#### Your task:
Reproduce word for word the stretch of the aquarium cycling text from "There are bottled" through "contain any diseases.".

Because these bacteria multiply slowly, it takes several weeks to grow enough of them to remove all the ammonia made by a tankful of fish. If fish are added to a tank which does not have enough bacteria they can suffer the effects of ammonia and nitrite poisoning; they will be permanently damaged and will probably not live as long as they should, and they may even die.

There are bottled bacteria products in stores but these do not instantly cycle a tank. Some have no effect while others only speed up a cycle. If you wish to use one, ask in the forum for recommended products.
Mature media from another tank can also speed up a cycle, but be careful that the mature media does not contain any diseases.

There are two methods of cycling which grow the beneficial bacteria, and a plant method which relies on plants to remove ammonia rather than bacteria.



Fishless cycling

This method of cycling involves adding ammonia to the tank to grow the bacteria before fish are put in the tank. Bottles of ammonia or ammonium chloride can be bought for this purpose. Bottles of ammonia must be pure ammonia and contain no detergent, surfactant or perfume. If pure ammonia or ammonium chloride is not available, it is possible to use fish food to make ammonia but this is not as effective as using ammonia from a bottle. Because food has to rot down first there is no way to know how many bacteria have grown so fish have to be added slowly, a few at a time, as in the other methods.
The method we use on this forum is different from fishless cycling methods found on other sites. Because too much nitrite can stall a cycle, our method was written so that ammonia is only added when certain targets have been reached, and this stops nitrite getting high enough to stall the cycle.

This describes in detail how to carry out a fishless cycle



Silent or plant cycling

Live plants need nitrogen to grow and aquatic plants can get their nitrogen from ammonia excreted by fish. They take up ammonia faster than the bacteria can.
A silent cycle involves planting the tank heavily with fast growing plants. Just a few slow growing plants won't be able to use all the ammonia made by a tankful of fish; there must be a large number of fast growing plants. If only a few plants or slow growing plants are wanted, they will not be able to remove all the ammonia made by a tankful of fish; in this case it is better to carry out a fishless cycle and add the plants once the cycle has finished.

#### Material supplied:

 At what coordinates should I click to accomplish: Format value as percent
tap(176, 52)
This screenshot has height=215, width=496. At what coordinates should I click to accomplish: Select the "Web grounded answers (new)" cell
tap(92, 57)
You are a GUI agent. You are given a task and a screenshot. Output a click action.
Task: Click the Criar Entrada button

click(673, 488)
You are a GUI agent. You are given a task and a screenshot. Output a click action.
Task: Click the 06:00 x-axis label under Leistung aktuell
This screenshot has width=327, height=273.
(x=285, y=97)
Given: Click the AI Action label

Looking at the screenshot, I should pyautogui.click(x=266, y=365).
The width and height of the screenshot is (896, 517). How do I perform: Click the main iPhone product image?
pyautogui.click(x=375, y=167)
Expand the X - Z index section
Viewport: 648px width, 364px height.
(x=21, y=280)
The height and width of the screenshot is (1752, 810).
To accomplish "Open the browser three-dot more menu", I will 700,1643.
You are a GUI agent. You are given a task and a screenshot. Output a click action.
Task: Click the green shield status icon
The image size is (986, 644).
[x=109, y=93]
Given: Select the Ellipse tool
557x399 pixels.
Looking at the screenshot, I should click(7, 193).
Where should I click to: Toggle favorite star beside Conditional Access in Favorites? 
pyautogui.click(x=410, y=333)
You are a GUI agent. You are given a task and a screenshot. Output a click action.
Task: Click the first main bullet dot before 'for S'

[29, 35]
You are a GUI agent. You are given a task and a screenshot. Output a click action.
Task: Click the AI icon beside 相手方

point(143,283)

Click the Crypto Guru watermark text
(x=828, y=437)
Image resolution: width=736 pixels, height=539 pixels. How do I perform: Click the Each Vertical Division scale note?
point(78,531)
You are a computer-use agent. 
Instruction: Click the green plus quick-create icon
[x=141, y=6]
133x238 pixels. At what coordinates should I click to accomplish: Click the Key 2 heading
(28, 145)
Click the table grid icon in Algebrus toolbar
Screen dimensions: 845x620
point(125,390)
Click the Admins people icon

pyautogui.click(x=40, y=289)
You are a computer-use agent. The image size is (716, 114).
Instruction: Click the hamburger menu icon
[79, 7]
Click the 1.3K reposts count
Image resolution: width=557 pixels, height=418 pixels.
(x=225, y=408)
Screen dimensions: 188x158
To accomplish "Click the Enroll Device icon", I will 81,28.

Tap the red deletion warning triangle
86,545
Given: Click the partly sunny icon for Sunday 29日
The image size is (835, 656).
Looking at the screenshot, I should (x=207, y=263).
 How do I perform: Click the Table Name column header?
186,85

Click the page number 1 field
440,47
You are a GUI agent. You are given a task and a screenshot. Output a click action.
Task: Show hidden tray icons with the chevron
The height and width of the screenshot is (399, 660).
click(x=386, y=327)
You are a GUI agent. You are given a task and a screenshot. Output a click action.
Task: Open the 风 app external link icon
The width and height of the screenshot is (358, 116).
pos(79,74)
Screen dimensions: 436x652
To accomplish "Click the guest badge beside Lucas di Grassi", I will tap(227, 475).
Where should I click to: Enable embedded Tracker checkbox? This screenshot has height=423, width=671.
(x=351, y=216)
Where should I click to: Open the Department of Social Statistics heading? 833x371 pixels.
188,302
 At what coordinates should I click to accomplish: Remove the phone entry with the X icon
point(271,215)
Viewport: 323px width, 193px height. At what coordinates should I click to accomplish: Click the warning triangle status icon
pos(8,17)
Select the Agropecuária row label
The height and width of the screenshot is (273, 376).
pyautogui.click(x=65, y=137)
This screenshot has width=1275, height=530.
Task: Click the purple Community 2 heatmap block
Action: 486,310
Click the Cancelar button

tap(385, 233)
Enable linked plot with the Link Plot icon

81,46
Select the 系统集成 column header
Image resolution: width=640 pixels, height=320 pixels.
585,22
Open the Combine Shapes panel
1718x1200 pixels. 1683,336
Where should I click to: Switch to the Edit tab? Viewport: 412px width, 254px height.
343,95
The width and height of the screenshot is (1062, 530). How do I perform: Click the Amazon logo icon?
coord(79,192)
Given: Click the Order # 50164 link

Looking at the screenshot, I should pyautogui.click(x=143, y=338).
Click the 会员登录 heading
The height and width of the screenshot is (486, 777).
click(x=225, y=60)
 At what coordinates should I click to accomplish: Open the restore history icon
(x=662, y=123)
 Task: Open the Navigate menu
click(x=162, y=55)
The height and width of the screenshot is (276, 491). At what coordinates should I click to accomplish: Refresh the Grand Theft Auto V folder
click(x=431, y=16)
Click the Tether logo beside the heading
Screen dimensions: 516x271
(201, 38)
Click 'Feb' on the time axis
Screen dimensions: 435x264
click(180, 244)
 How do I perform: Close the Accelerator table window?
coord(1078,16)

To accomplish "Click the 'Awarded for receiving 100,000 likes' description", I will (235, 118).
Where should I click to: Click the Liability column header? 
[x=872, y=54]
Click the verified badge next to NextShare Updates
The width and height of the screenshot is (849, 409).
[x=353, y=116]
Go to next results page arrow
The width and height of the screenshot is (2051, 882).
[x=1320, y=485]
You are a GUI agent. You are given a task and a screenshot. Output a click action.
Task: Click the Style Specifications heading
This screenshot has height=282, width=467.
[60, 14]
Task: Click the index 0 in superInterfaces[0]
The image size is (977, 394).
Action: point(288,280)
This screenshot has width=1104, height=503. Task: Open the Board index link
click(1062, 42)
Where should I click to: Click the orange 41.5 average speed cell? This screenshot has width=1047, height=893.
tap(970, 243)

#### Exercise solution:
There are bottled bacteria products in stores but these do not instantly cycle a tank. Some have no effect while others only speed up a cycle. If you wish to use one, ask in the forum for recommended products.
Mature media from another tank can also speed up a cycle, but be careful that the mature media does not contain any diseases.